[EXERCISE AIM]
Output exactly the lines from the one containing "Instruction: Click the" to the last line of the material, inclusive, and nothing more.
━━ MATERIAL FOR THE TASK
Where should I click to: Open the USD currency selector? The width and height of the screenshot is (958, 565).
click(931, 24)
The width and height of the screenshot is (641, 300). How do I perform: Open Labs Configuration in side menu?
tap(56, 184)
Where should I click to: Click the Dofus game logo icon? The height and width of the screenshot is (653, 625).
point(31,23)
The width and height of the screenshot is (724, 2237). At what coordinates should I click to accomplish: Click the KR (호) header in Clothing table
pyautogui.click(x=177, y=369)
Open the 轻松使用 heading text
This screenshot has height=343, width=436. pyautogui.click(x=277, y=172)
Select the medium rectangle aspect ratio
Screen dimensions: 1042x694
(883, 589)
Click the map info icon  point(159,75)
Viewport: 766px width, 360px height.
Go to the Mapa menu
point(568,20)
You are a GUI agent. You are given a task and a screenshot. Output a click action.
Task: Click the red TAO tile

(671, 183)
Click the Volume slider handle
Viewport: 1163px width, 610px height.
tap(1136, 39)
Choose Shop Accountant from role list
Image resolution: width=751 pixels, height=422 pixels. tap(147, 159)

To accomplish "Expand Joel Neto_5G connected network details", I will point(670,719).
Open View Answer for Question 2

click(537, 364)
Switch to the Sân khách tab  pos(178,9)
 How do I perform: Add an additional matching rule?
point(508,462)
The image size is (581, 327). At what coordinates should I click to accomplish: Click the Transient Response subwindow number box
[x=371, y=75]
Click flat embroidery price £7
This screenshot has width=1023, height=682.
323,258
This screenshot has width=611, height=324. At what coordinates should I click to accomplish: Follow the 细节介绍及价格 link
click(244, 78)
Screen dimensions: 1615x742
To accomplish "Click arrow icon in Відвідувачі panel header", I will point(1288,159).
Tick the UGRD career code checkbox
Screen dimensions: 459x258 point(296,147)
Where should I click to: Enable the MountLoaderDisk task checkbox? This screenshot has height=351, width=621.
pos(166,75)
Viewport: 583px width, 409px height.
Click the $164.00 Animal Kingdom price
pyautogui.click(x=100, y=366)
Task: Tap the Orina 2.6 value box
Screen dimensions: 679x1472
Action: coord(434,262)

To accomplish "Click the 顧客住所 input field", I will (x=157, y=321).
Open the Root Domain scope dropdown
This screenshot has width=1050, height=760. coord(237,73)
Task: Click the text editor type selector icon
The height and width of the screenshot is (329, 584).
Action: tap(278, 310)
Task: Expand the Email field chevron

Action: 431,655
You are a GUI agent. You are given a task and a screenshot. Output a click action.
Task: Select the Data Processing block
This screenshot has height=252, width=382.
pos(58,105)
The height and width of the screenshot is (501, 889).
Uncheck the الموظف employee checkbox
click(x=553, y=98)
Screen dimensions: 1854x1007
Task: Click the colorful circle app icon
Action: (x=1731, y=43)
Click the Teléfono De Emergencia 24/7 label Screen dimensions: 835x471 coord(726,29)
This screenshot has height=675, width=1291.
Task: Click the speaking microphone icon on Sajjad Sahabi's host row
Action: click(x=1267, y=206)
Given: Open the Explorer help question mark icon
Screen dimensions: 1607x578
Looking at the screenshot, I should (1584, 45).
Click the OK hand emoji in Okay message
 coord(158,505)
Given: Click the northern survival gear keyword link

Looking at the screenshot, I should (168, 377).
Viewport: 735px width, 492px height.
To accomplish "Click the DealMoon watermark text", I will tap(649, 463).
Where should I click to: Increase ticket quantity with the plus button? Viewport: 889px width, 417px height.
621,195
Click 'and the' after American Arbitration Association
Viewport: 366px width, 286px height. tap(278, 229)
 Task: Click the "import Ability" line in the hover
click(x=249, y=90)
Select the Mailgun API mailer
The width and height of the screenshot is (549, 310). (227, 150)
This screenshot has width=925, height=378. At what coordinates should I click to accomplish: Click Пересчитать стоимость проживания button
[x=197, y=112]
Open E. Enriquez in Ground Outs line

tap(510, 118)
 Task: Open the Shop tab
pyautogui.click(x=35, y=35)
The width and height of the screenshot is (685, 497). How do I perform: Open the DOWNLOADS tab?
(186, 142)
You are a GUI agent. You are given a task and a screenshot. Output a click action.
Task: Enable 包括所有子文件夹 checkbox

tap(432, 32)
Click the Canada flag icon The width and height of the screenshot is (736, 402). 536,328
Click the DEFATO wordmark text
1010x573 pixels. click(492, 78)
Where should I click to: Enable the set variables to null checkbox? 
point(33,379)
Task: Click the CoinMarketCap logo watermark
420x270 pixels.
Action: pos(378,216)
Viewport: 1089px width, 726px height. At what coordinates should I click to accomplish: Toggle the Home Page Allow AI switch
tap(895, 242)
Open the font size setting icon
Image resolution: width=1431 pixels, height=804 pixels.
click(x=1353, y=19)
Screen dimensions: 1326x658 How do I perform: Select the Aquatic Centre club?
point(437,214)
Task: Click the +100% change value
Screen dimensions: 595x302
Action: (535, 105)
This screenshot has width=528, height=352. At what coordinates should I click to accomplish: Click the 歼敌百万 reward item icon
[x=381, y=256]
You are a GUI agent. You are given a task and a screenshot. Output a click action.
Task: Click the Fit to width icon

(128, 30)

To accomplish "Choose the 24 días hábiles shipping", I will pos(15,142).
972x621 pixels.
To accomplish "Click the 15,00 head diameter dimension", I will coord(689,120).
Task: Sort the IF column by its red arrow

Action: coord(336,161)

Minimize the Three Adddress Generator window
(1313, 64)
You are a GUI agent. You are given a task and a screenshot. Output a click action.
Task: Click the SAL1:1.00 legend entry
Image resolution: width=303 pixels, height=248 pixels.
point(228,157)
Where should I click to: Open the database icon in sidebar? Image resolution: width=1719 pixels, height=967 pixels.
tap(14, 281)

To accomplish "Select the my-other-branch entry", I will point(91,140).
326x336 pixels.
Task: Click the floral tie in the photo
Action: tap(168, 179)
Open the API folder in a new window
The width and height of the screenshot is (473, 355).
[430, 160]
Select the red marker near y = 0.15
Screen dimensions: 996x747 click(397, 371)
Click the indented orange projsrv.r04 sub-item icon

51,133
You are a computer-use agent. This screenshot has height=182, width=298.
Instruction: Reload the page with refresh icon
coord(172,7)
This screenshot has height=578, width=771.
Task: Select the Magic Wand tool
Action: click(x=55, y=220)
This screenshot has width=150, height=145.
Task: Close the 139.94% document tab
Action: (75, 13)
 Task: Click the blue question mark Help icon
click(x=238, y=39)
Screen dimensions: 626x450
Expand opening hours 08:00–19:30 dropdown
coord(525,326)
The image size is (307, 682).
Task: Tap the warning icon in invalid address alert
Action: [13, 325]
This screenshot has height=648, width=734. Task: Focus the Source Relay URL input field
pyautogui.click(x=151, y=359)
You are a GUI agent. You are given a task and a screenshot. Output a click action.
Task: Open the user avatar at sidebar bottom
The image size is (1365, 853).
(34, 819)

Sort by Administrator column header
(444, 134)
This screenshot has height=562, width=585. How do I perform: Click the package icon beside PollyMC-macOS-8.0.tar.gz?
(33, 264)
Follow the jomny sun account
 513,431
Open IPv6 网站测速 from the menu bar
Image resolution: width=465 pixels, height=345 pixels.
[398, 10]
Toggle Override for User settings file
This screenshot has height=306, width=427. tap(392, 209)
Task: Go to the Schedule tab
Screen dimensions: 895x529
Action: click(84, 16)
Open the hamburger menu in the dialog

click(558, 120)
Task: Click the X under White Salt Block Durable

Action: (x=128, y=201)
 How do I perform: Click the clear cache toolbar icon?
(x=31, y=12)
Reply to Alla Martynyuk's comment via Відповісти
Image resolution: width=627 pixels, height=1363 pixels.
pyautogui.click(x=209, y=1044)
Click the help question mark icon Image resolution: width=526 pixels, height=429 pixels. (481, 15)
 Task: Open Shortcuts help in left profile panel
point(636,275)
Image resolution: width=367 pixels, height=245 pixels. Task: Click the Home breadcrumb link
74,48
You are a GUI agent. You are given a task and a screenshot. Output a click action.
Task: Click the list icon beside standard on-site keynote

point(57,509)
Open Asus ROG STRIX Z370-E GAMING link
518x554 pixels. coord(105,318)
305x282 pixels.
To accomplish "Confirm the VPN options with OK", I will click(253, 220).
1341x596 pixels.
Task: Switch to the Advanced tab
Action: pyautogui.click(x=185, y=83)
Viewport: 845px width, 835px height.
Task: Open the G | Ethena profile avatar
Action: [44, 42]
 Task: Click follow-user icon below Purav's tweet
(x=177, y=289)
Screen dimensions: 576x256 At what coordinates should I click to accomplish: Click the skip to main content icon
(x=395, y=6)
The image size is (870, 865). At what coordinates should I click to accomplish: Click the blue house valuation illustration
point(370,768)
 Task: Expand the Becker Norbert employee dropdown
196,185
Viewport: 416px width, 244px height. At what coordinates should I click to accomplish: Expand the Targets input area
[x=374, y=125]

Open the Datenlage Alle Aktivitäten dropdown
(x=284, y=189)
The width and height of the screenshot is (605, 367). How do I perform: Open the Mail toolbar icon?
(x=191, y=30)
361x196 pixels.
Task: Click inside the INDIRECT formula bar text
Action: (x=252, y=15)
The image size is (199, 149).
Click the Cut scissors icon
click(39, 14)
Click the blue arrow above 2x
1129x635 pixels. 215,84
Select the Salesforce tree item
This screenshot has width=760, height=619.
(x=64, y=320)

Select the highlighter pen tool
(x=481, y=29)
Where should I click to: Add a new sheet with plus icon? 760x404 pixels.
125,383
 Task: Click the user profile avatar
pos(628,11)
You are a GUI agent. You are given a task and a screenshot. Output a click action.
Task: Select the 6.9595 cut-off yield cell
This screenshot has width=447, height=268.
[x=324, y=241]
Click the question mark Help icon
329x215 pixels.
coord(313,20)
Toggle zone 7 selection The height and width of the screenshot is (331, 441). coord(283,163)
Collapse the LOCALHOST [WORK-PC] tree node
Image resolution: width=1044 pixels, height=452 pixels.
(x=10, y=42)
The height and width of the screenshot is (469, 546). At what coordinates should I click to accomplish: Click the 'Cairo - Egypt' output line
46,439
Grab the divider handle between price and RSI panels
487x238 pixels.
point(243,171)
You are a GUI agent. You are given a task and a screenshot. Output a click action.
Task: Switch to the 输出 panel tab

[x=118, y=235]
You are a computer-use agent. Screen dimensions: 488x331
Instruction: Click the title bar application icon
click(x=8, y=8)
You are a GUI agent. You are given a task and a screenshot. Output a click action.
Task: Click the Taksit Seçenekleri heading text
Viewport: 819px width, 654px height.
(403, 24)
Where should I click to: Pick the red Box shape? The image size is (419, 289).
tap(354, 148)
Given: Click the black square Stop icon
━━━━
[TASK SOLUTION]
Instruction: Click the title bar application icon
click(x=8, y=8)
You are a GUI agent. You are given a task and a screenshot. Output a click action.
Task: Click the Taksit Seçenekleri heading text
Viewport: 819px width, 654px height.
(403, 24)
Where should I click to: Pick the red Box shape? The image size is (419, 289).
tap(354, 148)
Given: Click the black square Stop icon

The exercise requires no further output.